She sat quite still, and felt as if a bolt had fallen on her from the leaden skies without. Vàsàrhely knew, the writer of the letter knew, and she —— she —— did not know! That was her first distinct thought.
If Sabran had entered the room at that instant she would have held to him this letter, and would have said, ‘I ask you, not him.’ He was absent, and she sat motionless, keeping the unsigned note in her hand, and staring down on it. Then she turned and looked at the post-mark. It was ‘Vienna,’ A city of a million souls! What clue to the writer was there? She read it again and again, as even the wisest will read such poisonous things, as though by repeated study that mystery would be compelled to stand out clearly revealed. It did not say enough to have been the mere invention of the sender; it was not worded as an insinuation, but as a fact. For that reason it took a hold upon her mind which would at once have rejected a fouler or a darker suggestion. Although free from any baseness of suspicion there was yet that in the name of her cousin, in juxtaposition with her husband’s, which could not do otherwise than startle and carry with it a corroboration of the statement made. A wave of the deep anger which had moved her on her husband’s first refusal swept over her again. Her hand clenched, her eyes hashed, where she sat alone in the gathering shadows.

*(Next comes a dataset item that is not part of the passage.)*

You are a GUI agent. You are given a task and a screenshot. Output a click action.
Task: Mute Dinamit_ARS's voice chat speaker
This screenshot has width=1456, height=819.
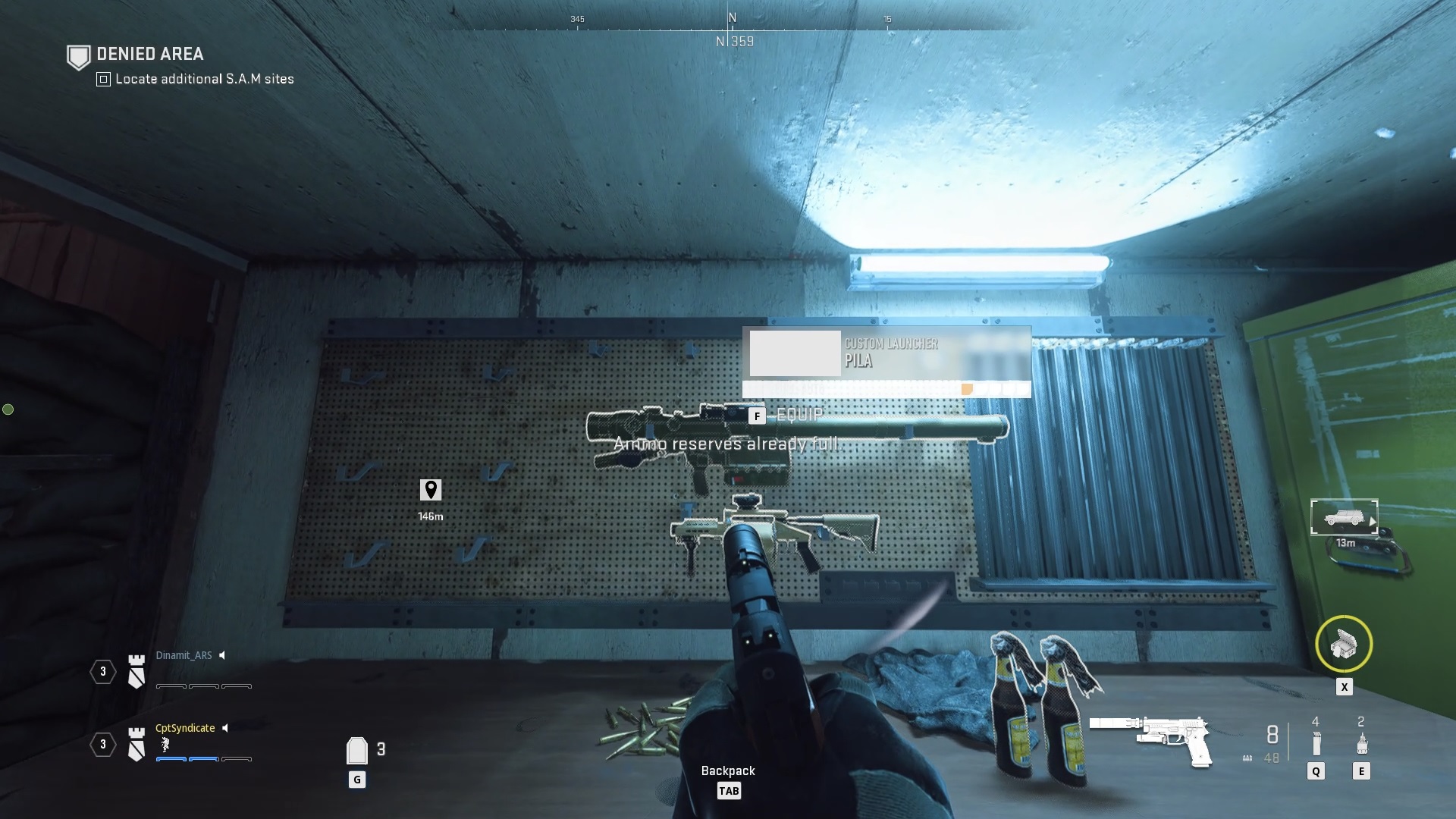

There came a sound at the door of the room and a small golden head came from behind the tapestry.
‘May we come in?’ said Bela; it was the children’s hour.
She rose, and put him backward.
‘Not now, my darling; I am occupied. Go away for a little while.’
The women who were with them took the children back to their apartments. She sat down with the note still in her hand. What could it mean? No good thing was ever said thus. She pondered long, and was unable to imagine any sense or meaning it could have, though all the while memories thronged upon, her of words, and looks, and many trifles which had told her of the enmity that was existent between her cousin and Sabran. That she saw; but there her knowledge ceased, her vision failed. She could go no further, conjecture nothing more.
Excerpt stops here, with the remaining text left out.